Both the 2014 seizure of the Crimea and Russia’s current actions violate the Budapest Memorandum on Security Assurances, in which Russia, the United Kingdom and the United States promised “to respect the independence and sovereignty and the existing borders of Ukraine” as the first of six items. In return for these assurances, Ukraine surrendered nuclear weapons which were in its hands. I wonder if Ukrainians now think it was wise to trust us?
There are doubtless those who think that turning our back on a country whose borders we swore to maintain is a small price to pay for peace. They are wrong. After taking a few months to digest Ukraine Vlad will likely next turn his attention to the Baltic states, once again claiming that they are mistreating and oppressing their Russian minorities. Because weakness breeds adventurism. So we will rinse and repeat the current crisis – with one notable exception.
The Baltic republics are NATO members, which means the mutual defense obligations of Article 5 apply. If the treaty is to survive, and we are today seeing very good reasons why it should, Russian pressure will have to be vigorously opposed. Whether we have the will to do so anymore is an open question – obviously and particularly in Putin’s mind. He thinks, as aggressive tyrants have thought before, that there is no limit to what he can accomplish against opponents who are weak and feckless. He may be wrong, as others have been in the past – but he better be shown that sooner, rather than later. Before we find ourselves in a war which expands out of control.
Of course it may already be too late. On the other side of the world Vlad’s brother dictator Xi Jinping is doubtless watching the Ukraine crisis unfold with great interest and no little humor. Xi wants Taiwan, and he has created great expectations at home that China will get it – and soon. He is using the same sort of rationale and ratcheting up the same military pressure that Putin did – it’s almost as thought they talked it over when they got together in Beijing for the Olympics. Now he has only to bide his time until the rest of the world is distracted by some great monstrosity in Ukraine to make his move.

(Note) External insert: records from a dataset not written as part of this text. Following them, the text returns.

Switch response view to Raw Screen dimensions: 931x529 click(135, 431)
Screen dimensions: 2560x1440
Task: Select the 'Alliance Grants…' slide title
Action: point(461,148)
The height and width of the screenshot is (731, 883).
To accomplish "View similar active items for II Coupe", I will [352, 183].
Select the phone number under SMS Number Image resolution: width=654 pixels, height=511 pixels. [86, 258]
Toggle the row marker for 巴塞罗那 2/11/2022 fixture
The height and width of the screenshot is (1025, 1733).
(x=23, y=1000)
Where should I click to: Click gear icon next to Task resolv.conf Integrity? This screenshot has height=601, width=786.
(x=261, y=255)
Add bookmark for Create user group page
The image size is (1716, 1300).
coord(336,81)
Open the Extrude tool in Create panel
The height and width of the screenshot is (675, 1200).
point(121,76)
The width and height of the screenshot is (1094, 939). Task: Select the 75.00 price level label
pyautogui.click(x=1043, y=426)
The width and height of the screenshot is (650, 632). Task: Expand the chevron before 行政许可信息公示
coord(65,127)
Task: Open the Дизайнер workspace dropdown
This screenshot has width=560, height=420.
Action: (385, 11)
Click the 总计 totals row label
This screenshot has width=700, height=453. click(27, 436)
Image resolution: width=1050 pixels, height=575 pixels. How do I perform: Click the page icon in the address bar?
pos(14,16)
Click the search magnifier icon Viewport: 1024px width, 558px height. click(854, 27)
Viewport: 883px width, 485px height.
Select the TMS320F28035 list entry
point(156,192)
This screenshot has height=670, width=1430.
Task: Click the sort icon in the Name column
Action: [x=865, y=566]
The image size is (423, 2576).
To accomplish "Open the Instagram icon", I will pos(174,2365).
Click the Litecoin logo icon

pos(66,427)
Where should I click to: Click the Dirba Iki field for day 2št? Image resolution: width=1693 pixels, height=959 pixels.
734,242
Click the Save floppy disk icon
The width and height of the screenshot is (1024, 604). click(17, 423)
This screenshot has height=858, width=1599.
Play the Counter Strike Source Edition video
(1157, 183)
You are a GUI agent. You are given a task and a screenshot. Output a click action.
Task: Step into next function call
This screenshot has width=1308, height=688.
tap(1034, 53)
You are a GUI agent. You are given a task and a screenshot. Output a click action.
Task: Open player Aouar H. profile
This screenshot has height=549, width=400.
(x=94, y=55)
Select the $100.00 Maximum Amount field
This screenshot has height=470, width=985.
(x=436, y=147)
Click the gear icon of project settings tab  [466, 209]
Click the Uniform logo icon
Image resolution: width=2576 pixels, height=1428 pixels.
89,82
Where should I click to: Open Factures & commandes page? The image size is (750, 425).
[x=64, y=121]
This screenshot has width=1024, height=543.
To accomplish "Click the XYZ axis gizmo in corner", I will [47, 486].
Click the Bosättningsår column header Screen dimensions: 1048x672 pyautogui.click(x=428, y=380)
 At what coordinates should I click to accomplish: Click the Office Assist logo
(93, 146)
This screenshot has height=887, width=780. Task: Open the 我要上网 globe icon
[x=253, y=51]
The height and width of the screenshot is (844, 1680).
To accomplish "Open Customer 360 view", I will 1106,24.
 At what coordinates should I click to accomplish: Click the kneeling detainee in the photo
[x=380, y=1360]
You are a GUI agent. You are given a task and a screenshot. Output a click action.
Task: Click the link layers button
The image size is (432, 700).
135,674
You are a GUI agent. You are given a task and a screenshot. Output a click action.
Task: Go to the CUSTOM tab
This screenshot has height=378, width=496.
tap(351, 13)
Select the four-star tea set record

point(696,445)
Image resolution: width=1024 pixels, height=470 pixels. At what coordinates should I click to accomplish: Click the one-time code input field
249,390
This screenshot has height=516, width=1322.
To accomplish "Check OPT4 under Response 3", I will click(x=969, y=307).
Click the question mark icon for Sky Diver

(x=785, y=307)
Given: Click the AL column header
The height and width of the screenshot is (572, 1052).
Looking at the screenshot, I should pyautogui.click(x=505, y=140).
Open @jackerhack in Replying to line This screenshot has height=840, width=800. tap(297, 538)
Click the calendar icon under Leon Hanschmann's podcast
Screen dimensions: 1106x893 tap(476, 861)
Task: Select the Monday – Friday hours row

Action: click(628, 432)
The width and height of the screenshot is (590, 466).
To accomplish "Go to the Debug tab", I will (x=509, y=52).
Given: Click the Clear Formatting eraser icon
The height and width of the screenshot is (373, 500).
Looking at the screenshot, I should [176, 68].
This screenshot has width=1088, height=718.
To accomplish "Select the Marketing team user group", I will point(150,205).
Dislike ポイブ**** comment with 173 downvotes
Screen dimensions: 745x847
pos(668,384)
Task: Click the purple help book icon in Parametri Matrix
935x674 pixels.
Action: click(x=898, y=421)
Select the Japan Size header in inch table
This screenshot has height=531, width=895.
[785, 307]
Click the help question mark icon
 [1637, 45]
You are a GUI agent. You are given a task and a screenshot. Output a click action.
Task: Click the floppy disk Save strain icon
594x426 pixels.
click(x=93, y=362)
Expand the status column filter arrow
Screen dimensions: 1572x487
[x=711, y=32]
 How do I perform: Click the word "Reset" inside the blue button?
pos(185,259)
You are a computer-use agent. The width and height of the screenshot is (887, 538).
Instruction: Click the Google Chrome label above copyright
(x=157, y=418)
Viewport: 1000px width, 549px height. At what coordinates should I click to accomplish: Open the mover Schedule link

Do not doubt: from Tallinn to Taipei, states which have thrown in their lot with the liberal democracies of the West are under threat from the expansionist dictatorships on their borders. This period in both Europe and Asia is every bit as fraught as that of the 1930s, and for the same reasons. We know how that existential challenge came about and was resolved – and at what cost. We know what a close-run thing it was.
And now we have that rare chance to find out what we would have done, had we been there then.
I’m not hopeful.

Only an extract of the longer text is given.